• _Aim of the exercise_: Render the items from the first line through the line containing "[x=208, y=142]", inclusive, as a JSON list of strings, one string per line, with blank lines skipped and the pictures left out.

── Source data

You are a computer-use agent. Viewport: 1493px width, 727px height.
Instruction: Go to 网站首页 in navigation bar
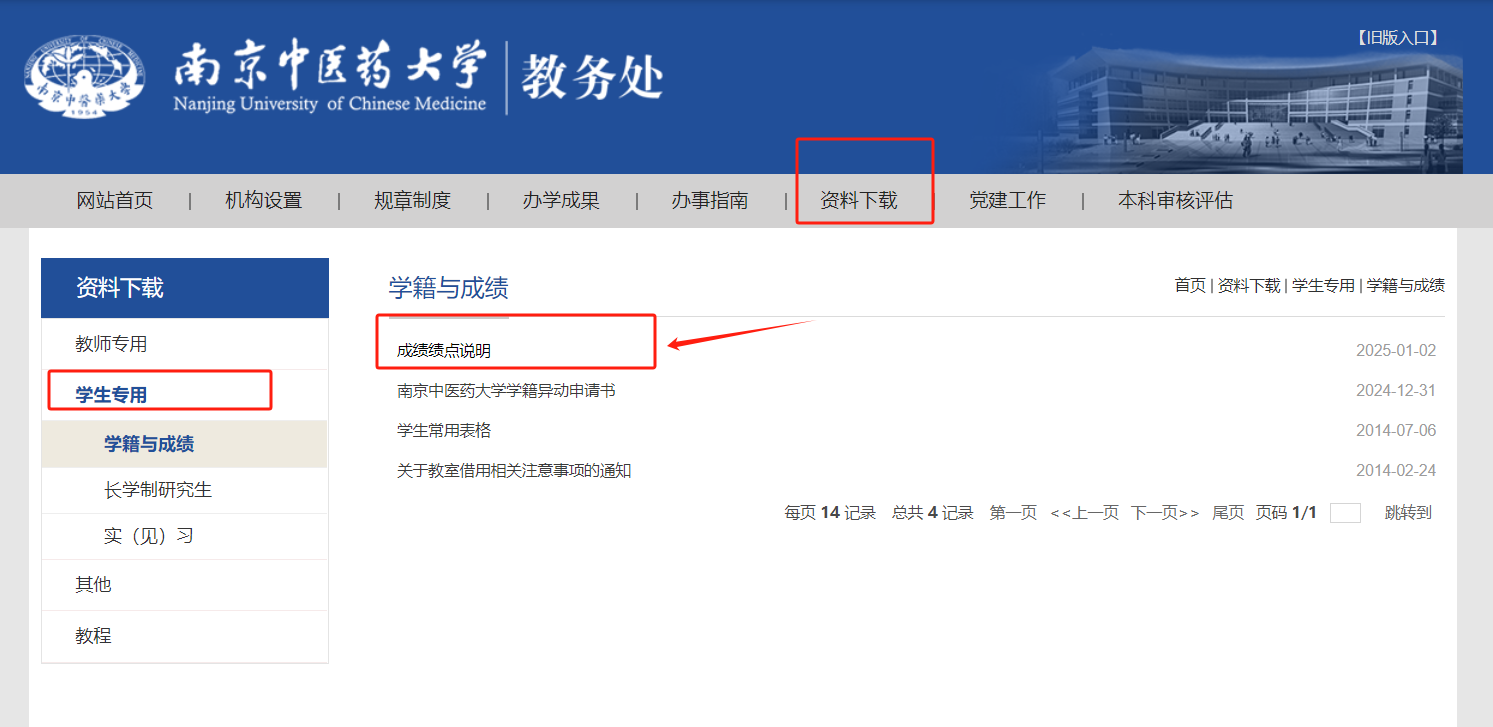tap(115, 200)
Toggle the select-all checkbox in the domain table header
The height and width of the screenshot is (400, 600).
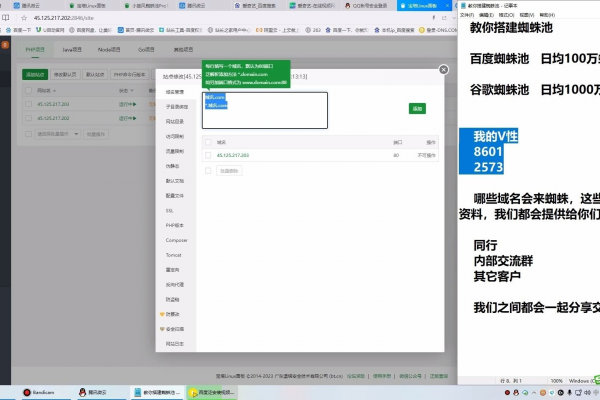[x=208, y=142]
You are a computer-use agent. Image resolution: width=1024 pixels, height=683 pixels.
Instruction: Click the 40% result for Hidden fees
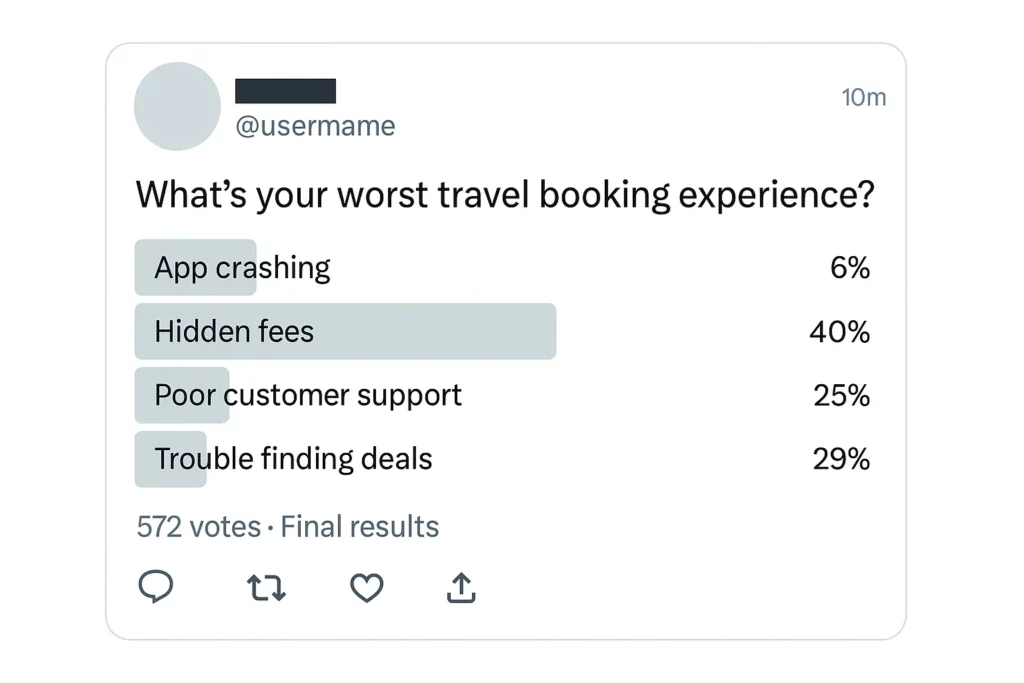[840, 332]
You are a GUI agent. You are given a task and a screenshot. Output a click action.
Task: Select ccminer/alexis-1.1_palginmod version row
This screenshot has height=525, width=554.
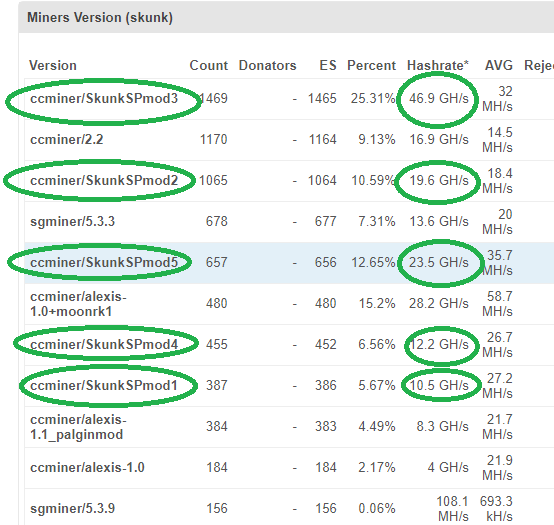click(x=289, y=427)
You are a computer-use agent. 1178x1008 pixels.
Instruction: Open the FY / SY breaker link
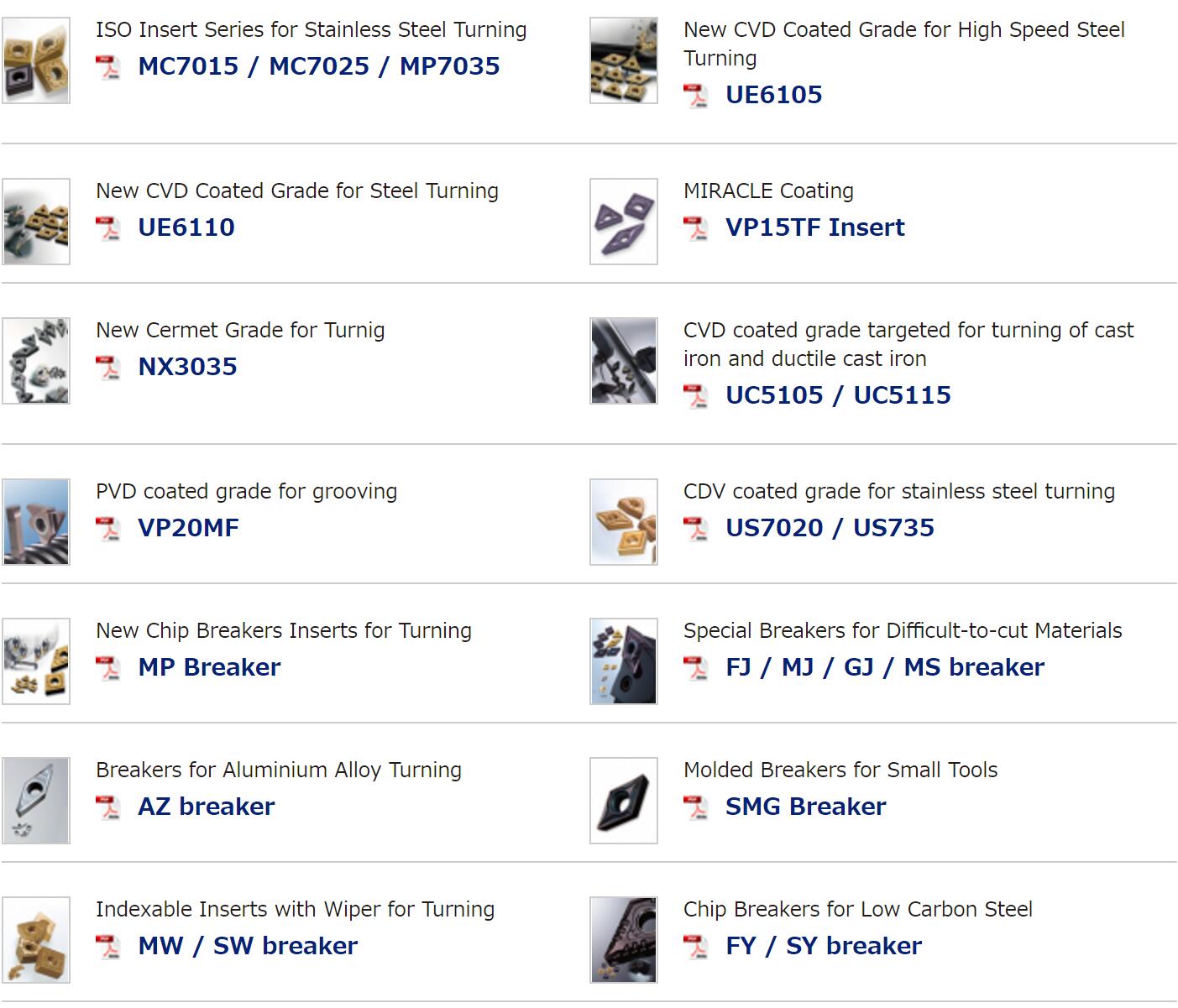pos(824,946)
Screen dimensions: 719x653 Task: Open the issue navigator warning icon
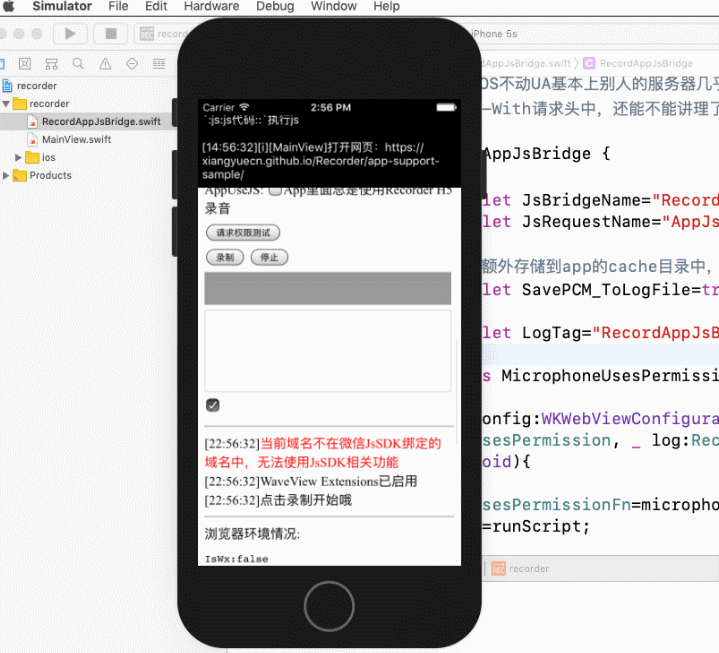coord(105,64)
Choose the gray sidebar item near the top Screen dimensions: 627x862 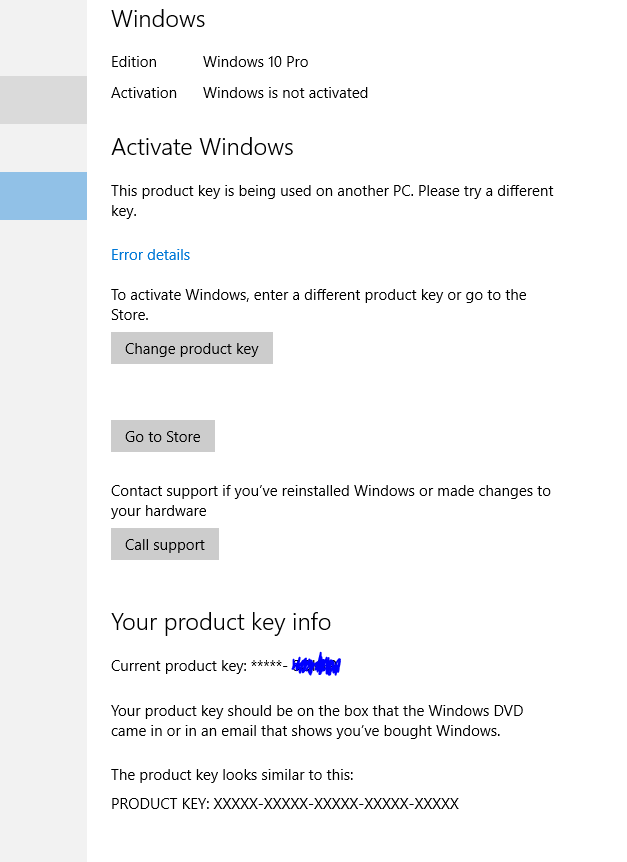[43, 99]
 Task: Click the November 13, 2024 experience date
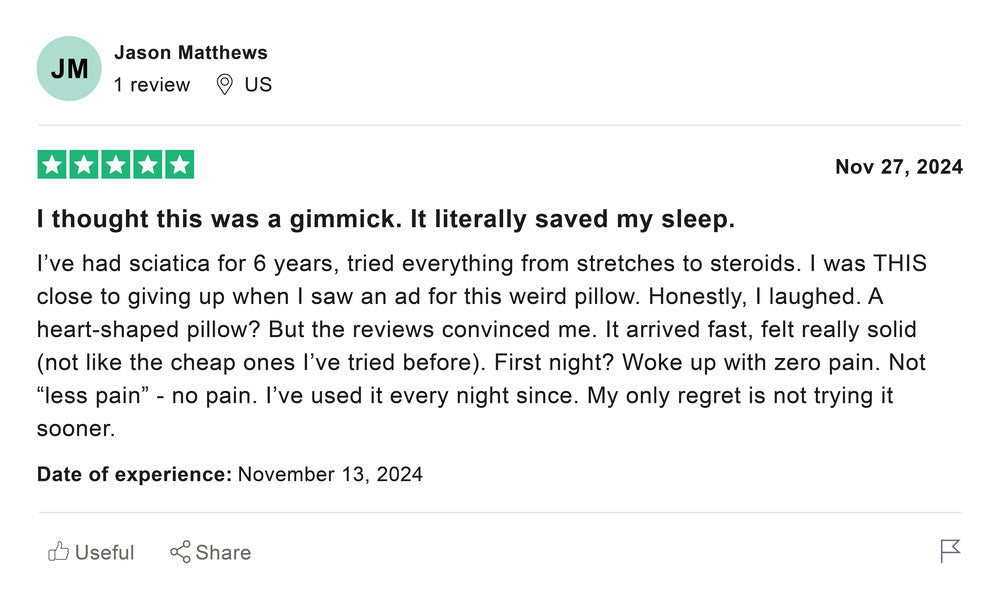tap(330, 474)
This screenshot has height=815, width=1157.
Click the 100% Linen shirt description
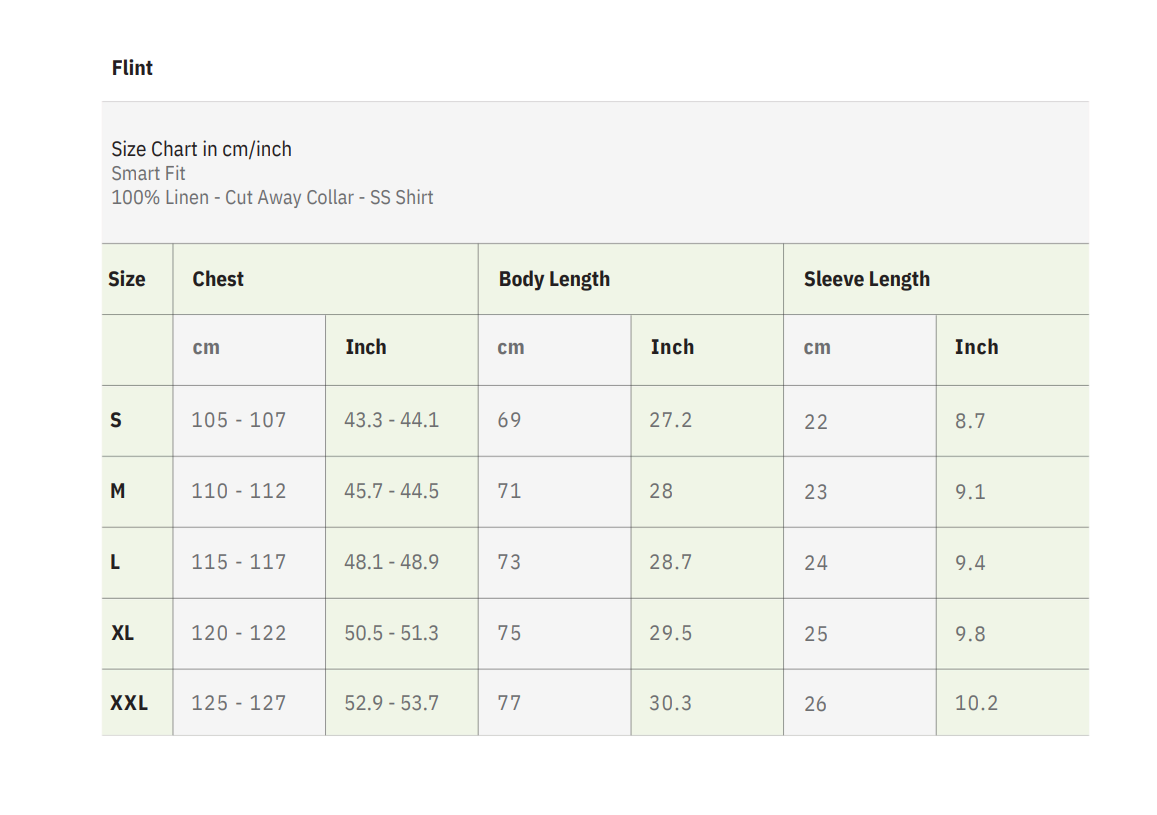tap(272, 197)
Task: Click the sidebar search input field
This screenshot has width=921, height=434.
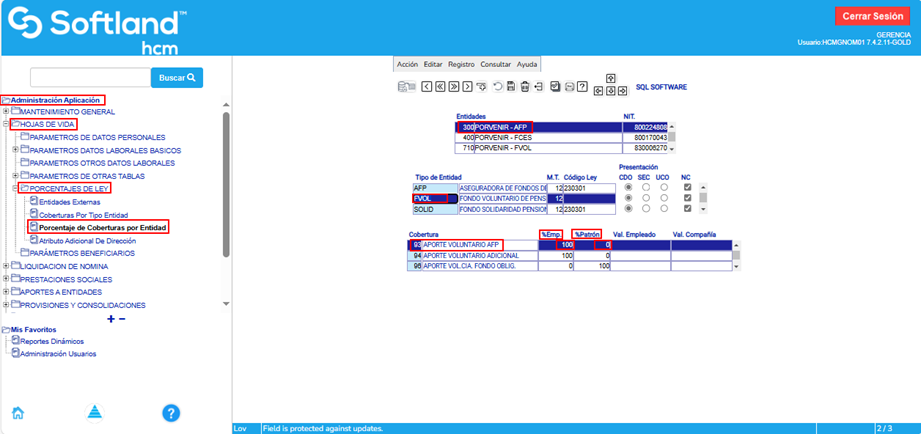Action: point(90,77)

────

• _In response_:
[
  "You are a computer-use agent. Viewport: 1493px width, 727px height.",
  "Instruction: Go to 网站首页 in navigation bar",
  "tap(115, 200)",
  "Toggle the select-all checkbox in the domain table header",
  "The height and width of the screenshot is (400, 600).",
  "[x=208, y=142]"
]